The tools are to separate the fittings. There will be 3 orings on the male (hose) end that you will need to replace. There is also a retainer spring that needs to be inspected or replaced as needed. Once you take it apart and look at it, it will make sense. To assemble the fittings, just lubricate the orings and snap the halves together. For about $25, the good release tools are a wise choice. If you get the 6 (7?) piece set, it will have the tools for the fuel lines also. Ford used spring locks on the fuel rails where the hoses connect.

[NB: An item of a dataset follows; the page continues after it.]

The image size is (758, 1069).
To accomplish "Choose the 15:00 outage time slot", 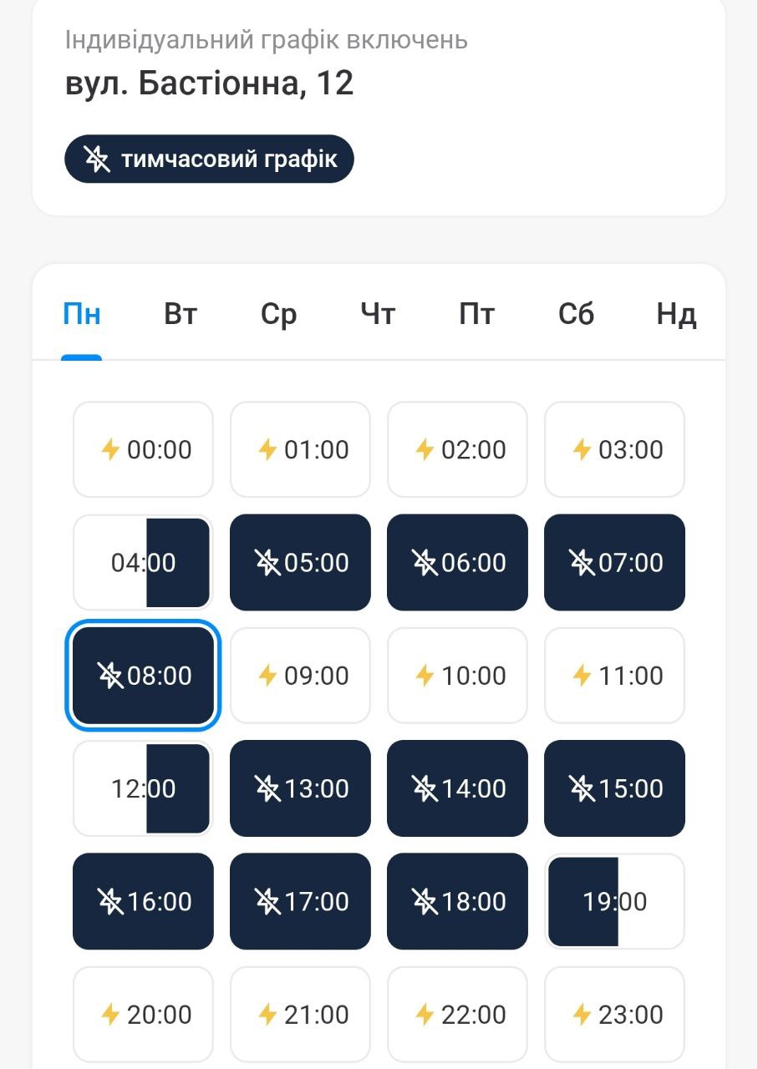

Hayden makes fan clutches and other cooling system parts. It's a "better" brand often carried by parts stores like NAPA. There is usually a standard duty unit available, which is about like the OEM clutch. You'll want a HD (Heavy Duty) unit or even an SD (Super Duty) clutch if available.Going with a heavier duty clutch is a good upgrade for vehicles in very hot climates like yours.
The main thing is to avoid off brand, store brand or white box units at the lower end of the price scale. While tempting, they often don't perform well at idle, where the AC needs it the most. The AC performance will suffer with a marginal fan clutch long before the engine temp is effected.

Good call on the belts, hoses, tensioner, etc. Those are "while I'm in there" maintenance items that I would address too. With the fan and hoses out of the way, it's very easy to pull the condenser for flushing off the vehicle or to clean between the radiator and condenser.

I'm glad you find the info helpful. If you have any other questions, just ask.